Harken back to 2016, when VDARE.com’s Federale (who—it can now be revealed— was recently purged from Google’s Blogspot/Blogger) reported on Texas GOP Congressman John Culberson’s plan to use the reprogramming power to attack Sanctuary Cities (a.k.a. Treason Towns):

Reprogramming is an obscure aspect of the funding of government agencies and departments which gives department heads the authority to move monies from one budget line item to another.  It is quite commonly used, but has to be authorized by Congress, as the Executive branch is prohibited by the Constitution from spending money not authorized by Congress.

In most cases, a particular agency or department may move money around with the permission of the sub-committee chairman that has oversight jurisdiction over that particular agency or department, in this case Culberson as Chairman of the Commerce, Justice and Science Appropriations Subcommittee. However, Culberson has decided not to give routine reprogramming authority to the DOJ, which will basically bring the whole DOJ to a screeching halt.

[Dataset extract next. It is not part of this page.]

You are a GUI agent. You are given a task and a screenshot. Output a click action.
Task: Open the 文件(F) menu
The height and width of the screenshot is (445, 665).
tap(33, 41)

Correspondingly, there has been some recent chatter on Twitter about a letter sent by President Trump to cuckservative Paul Ryan about designating certain spending as emergency appropriations.
In accordance with section 7058(d) of division K of the Consolidated Appropriations Act, 2018 (H.R. 1625; the “Act”), I hereby designate as an emergency requirement all funding so designated by the Congress in the Act pursuant to section 251(b)(2)(A) of the Balanced Budget and Emergency Deficit Control Act of 1985, for the accounts referenced in section 7058(d).

[Text of a Letter from the President to the Speaker of the House of Representatives and the President of the Senate, Statements and Releases, Whitehouse.gov, March 23, 2018]

Some are claiming that designation gives the President reprogramming authority. [Trump’s Interesting Text Sent to Congress Immediately After the Omnibus Signing, SpartaReport, March 25, 2018]

This may be grasping at straws, but with the cooperation of the appropriate House committee chairmen, the President should be able to reprogram money from one or more Department of Homeland Security (DHS) program, to another, such as reprogramming more money for hiring agents and officers—or fencing. [ Ann Coulter: Trump Should Use Money for National Defense to Build a Border Wall, SpartaReport, March 25, 2018]

In fact, such bollard fencing is currently under construction, both new and replacement, on the border with Mexico.  Ann Coulter is technically right that no “wall” is being built, but highly effective bollard fencing, e.g. concrete filled steel tubing 30 feet high, is being built as we speak:

Money for the Calexico project came in Trump's first year in office with the Department of Homeland Security Appropriations Act, according to a spokesman for Customs and Border Protection. That legislation gives CBP about $260.9 million for "procurement, construction, and improvements."

The Calexico project contract will cost about $18 million, Castrejon said.

Agents generally use the term "fence" to refer to barriers that were in place prior to the Trump administration. With the announcement of this project, that seems to be changing.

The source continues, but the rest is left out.